When to Compress vs. When to Restart

The longest-running agent sessions face a fundamental decision: compress the existing context and continue, or start a fresh context with a summary of findings so far. The right choice depends on how much the remaining work depends on the accumulated state.

Compress when the work is sequential: If the agent is partway through a structured task (step 5 of 8) and the remaining steps build directly on earlier findings, compress the history and continue. The compressed summary preserves the state needed for subsequent steps.

Restart when the work is parallel: If the remaining sub-tasks are independent of each other, start fresh contexts for each one. A research agent that has identified three topics to investigate should spawn three focused contexts rather than continuing in a bloated window that carries context from all three topics.

Set a compression trigger: Don’t wait until the context window is full. Set a threshold at 60-70% of the model’s effective window (not the advertised window) and trigger compression or restart when the agent crosses it. For a 128k model, that means triggering around 40-50k tokens, well before the quality degradation becomes severe. LOCA-bench data shows that proactive context management at these thresholds substantially outperforms reactive management that waits until quality visibly degrades.

Common Mistakes

No observation budget: Letting tool outputs accumulate without compression or eviction. By turn 30, the context window is 80% raw observations and 20% useful reasoning.

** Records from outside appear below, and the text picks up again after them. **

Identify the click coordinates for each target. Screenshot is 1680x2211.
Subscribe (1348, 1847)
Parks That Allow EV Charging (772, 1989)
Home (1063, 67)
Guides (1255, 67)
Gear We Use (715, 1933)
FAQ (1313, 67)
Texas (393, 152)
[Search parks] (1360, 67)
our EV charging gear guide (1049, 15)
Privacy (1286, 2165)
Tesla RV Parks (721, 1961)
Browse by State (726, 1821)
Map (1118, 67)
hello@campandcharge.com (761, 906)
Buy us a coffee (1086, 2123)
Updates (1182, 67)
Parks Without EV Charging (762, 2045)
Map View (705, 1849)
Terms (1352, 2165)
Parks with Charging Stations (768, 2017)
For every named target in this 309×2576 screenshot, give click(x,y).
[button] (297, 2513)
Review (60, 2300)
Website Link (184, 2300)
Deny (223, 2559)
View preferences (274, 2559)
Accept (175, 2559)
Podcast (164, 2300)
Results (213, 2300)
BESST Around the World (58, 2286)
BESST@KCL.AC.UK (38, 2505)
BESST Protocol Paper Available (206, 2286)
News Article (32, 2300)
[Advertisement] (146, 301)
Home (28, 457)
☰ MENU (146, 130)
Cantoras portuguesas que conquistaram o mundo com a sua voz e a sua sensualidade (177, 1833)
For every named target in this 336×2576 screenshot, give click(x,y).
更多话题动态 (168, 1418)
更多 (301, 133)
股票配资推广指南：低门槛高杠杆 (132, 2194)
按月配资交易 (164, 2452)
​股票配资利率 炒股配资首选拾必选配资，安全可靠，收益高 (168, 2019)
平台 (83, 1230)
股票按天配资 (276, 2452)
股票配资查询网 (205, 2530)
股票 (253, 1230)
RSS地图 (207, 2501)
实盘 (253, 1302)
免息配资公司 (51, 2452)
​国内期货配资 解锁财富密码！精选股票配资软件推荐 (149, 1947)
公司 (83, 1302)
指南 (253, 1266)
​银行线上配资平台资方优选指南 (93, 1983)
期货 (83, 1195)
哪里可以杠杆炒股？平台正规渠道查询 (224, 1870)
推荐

Reconstructing state from history: Relying on the model to re-read conversation history to figure out where it is. Maintain explicit state in a scratchpad instead. This works for 10 turns; it fails at 50.

Single-context for compound tasks: Running a complex, multi-topic investigation in a single context window when it should be decomposed into focused sub-contexts with Isolate. The token cost of isolation is lower than the quality cost of a polluted context.

No plan persistence: Starting with a plan in the first turn and relying on the model to remember it. Plans should be re-injected or maintained as structured state, because the model’s ability to attend to early turns decreases as the session grows.